A multi-disciplina recíproca de Faith e Aaron parece ter sempre funcionado. Se prevaleceu algum porte antagonista entre as composições orientadas a piano da primeira com a violência vibrante das cordas do segundo, tais indícios nunca foram descobertos. Turner revelou-se o veículo perfeito para o leme de Coloccia, que tinha em Mamiffer um projecto a solo erguido das cinzas de Everlovely Lightningheart. Esse casamento já havia sido anunciado no experimentalismo resultante numa fase tardia de House of Low Culture, projecto de ambos, numa altura em que Turner estava prestes a colocar um ponto final nos seus ISIS e antes de ressuscitar Old Man Gloom e aventurar-se com SUMAC. É claro como a água que Faith Coloccia toma a posição do lado frágil do mundo apaziguado, tal como já havia feito em colaboração com Pyramids, e que Aaron Turner entra em cena como senhor do mundo negro, tal mestre do post-metal, tão influente e disposto a deixar a sua chancela em Mamiffer. Mas gostamos de ser enganados e mais ainda gostamos de admiti-lo. Não é mentira nenhuma que encontramos na fúria de um riff de Converge a mais imaculada e sublime melodia e que presenciamos na neoclássica colaboração de Mono & World’s End Girlfriend um dos discos introvertidos mais violentos. É algures nesse cosmos desobediente e inexplicável que caem as repetições espirituais das teclas e do perene mas diminuto ruído que preenche a atmosfera de cada um dos discos de Mamiffer. Assim se completaram e se ergueram boas obras como Mare Decendrii (2011) e, especialmente, Statu Nascendi (2013), para além das colaborações recentes com Locrian, Circle e Daniel Menche.
“Este álbum em muitos aspectos foi sobre deambular no escuro e a falta de uma visão clara, e por isso um processo muito desconfortável”, confessou Aaron. Não há forma de traduzir para os outros algo que os próprios não conseguem traduzir para si, fazendo de The World Unseen uma plataforma inacabada de percepções de um mundo que, de facto, não se pode conhecer. Depois de se conformar com a constante presença da ausência, como escrever a branco em folha branca, e de remisturar o álbum por duas vezes, Faith abraçou esses locais inabitados do processo criativo. É aí que se justifica “Domestication of the Ewe”, cujas três partes perfazem mais de metade do álbum. Antes disso, o clarão inaugural, divino e tangível, vemo-lo resignar-se ao oculto incessantemente. Marcado o encontro com o mais breu dos mundos, um em que nenhum dos cinco sentidos que não a audição são válidos, a restituição inconsciente da luz só parece chegar em “Parthenogenesis”, ainda de que de uma forma pendente.

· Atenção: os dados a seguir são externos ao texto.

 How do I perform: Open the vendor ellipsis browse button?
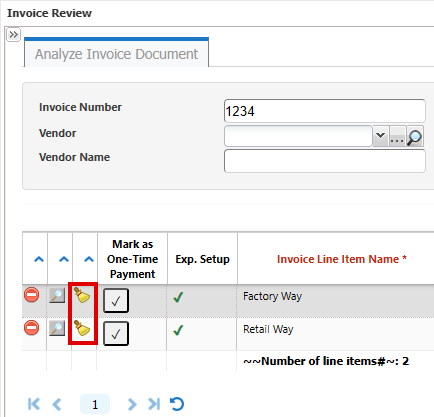[397, 136]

The World Unseen cumpre no que se propõe. Nunca poderemos afirmar que nos sentimos tão desconfortáveis como Faith e Aaron se sentiram na hora de o terminar. Essa imperfeição, esse desfasamento, estará sempre por ocupar no mundo que compreendemos. Nesse mesmo mundo são reconhecidos objectos e formas em vez de presenças disformes, acções em vez de ordens naturais e texturas audiovisuais em vez de estática, ruído e todas as restantes formas abstractas. À Exclaim, Coloccia afirmou que o álbum “tem no seu coração uma incompletude, um sossego que contém a presença da ausência e da perda”. Quão completa pode ser uma obra incompleta?